Orthologs of SK are present in all the Mtb complex bacteria.
Figure 2A shows pairwise alignment of proteins among the three domains
of SK namely CD, SBD and LD between Mtb and MS. CD is the only
domain which is conserved in Mtb and in MS whereas SBD and LD are
semi-conserved.
In the current study to find the specific inhibitor for SK, structure
based virtual screening of the in-house library was achieved. Out of
which 44 hits had the highest docking score and were further evaluated
in in vitro study against Mtb using MABA and MGIT. The
result indicated 4 compounds to be active against Mtb . Specific
activity of these 4 compounds against SK was assessed through ADP-Glo
kinase assay where S-014-0149 was found to be the most-inhibitory
compound.
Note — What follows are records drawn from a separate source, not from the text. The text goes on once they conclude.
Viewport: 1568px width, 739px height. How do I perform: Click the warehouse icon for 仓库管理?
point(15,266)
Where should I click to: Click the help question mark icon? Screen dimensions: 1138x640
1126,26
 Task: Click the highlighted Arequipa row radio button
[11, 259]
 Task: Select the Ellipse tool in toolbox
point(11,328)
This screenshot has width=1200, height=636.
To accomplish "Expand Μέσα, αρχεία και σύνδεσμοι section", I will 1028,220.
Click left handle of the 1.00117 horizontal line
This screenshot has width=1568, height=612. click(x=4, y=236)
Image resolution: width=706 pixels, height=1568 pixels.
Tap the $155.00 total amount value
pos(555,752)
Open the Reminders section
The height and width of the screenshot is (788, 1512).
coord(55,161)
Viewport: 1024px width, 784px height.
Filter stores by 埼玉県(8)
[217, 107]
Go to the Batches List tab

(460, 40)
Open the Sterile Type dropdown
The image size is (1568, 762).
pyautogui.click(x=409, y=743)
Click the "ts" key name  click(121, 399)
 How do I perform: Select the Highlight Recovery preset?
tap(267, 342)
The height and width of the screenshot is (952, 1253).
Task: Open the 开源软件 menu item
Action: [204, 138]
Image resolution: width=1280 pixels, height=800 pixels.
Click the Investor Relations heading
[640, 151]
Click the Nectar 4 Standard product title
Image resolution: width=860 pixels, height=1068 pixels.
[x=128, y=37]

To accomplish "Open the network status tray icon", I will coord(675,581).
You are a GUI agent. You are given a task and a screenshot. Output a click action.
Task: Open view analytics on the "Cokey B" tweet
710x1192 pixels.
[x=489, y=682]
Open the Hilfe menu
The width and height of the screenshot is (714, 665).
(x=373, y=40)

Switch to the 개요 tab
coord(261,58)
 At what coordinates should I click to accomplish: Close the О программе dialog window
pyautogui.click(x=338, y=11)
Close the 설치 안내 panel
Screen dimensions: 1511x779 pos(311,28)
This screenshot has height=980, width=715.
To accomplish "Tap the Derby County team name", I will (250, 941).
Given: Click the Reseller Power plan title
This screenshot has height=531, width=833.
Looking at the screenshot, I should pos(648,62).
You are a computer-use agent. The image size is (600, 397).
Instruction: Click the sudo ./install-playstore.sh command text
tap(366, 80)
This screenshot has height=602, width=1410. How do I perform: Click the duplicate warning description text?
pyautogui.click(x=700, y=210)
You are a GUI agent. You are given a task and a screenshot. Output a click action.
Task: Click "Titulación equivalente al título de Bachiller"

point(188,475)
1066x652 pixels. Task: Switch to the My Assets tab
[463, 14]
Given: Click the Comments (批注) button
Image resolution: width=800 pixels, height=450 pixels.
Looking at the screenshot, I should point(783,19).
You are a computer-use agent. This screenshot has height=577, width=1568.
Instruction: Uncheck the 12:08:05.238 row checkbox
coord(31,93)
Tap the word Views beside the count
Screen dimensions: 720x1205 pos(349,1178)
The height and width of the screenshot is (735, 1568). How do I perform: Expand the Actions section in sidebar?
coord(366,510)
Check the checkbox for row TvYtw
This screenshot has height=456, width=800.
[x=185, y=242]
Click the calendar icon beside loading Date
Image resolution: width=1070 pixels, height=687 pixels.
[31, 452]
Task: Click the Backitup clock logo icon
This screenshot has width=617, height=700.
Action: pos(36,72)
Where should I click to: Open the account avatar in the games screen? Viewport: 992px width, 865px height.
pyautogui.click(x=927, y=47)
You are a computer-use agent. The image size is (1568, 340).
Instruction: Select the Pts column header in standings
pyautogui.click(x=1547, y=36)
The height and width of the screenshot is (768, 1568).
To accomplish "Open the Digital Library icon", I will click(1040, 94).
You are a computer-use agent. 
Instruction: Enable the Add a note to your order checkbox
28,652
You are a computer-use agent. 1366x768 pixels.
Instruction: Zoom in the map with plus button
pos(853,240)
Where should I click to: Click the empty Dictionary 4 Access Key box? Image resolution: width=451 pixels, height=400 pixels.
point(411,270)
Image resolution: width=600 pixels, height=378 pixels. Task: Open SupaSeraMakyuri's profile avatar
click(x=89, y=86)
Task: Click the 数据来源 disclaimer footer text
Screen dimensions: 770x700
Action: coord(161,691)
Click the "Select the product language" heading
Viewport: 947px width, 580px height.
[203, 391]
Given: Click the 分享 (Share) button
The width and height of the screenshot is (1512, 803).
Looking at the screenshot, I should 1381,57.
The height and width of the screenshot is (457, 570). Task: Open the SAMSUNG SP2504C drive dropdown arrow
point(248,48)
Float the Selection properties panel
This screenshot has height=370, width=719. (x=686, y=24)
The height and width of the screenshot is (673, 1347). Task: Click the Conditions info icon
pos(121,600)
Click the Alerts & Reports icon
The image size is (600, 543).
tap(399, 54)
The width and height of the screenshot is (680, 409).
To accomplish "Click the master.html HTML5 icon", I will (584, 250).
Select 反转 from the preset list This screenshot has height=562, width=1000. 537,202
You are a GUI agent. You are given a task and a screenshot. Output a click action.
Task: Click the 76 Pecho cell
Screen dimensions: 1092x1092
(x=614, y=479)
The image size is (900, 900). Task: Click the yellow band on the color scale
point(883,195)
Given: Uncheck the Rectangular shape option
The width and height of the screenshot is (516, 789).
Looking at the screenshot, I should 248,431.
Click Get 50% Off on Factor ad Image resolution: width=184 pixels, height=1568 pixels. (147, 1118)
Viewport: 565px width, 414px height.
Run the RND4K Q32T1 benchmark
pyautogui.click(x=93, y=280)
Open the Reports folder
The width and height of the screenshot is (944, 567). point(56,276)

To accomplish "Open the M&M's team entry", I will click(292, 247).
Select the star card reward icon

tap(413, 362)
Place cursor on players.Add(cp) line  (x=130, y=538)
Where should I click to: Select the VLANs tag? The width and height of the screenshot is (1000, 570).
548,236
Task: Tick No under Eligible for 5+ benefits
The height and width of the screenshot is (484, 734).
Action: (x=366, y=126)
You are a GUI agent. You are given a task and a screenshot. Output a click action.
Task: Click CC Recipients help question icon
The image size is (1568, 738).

Cytoxicity of the four compounds was also checked in THP-1
human macrophages and the only compound which was found to be non-toxic
was S-014-1049 (Table 2). In
previous study from our group10this compound was
already found active against drug resistant and drug susceptibleMtb strains and also shown synergistic effect with first line
drugs of tuberculosis. In the same study10 this
compound shown reduction in cfu of murine model infected withMtb. Efficacy of this compound was checked against H37Ra at
different concentrations of MIC (0.5X, 1X and 2X) using rottlerin as a
positive control.>50% inhibition of expression was
observed at all the three concentrations in western blot assay (Figure
1E).
The 3 domains of SK were analysed by creating mutants at important
residue in each domain. Assessing the kinase activity of the three
mutants demonstrated that CD is most important among the three in
defining the activity. Activity of compound
S-014-1049 was also checked
against the mutant proteins using ADP-Glo assay and the result showed
specific binding of this compound to the CD. Docking study of the
complex between SK and S-014-1049 also showed that LYS15 residue of CD
forms hydrogen bond with fluorine atom (F3-N) of ligand at 3.2Å and
nearby residues such as GLY14, THR17 and SER16 also form hydrogen bond
with fluorine atoms (F1, F2 and F3). ARG117 also makes hydrogen bond
with fluorine atom as well as pi-cation interaction with benzene ring.
ASP34 forms pi-anion interaction with 3.84Å distance (Figure 1C). Hence,
both in vitro and docking studies indicate
binding of S-014-1049 to CD of SK
Compound S-014-1049 is a polyphenol and derivative of curcumin. In some
of the recent studies few of the polyphenols were found to be active
against Mtb and are known to have many health benefits. The
biological and pharmacological properties make polyphenols a valuable
druggable molecule.4, 5. Therefore, this compound can
be a promising drug candidate in future to cope with AMR.